**WHAT YOU WILL DO:** All lines from the one containing "Task: Select column C header" down to the one containing "Viewport: 872px width, 408px height.", both ends included, are to be given again exactly; omit the rest of the listing below.

**MATERIAL PROVIDED:**
════════════════════

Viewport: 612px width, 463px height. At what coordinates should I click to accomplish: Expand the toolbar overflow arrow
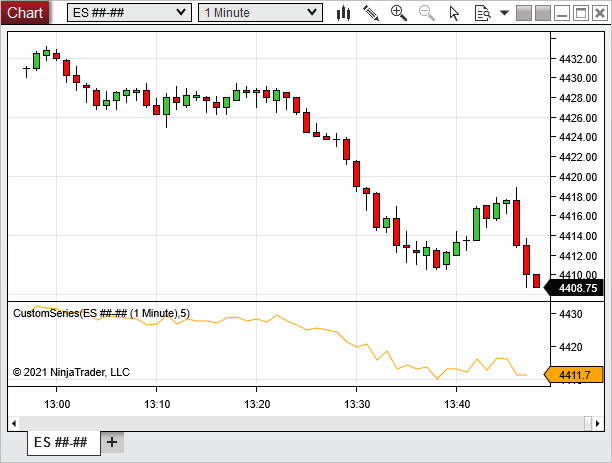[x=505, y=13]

════════════════════

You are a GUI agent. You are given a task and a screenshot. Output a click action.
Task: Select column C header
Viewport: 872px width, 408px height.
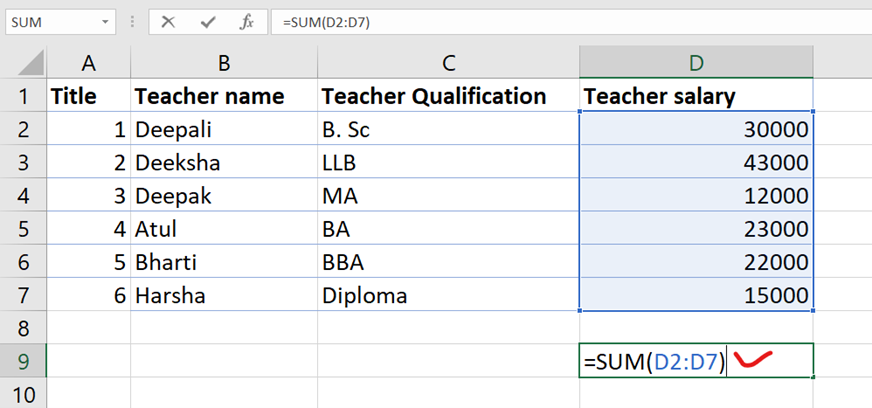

════════════════════

**OUTPUT BELOW:**
Task: Select column C header
Viewport: 872px width, 408px height.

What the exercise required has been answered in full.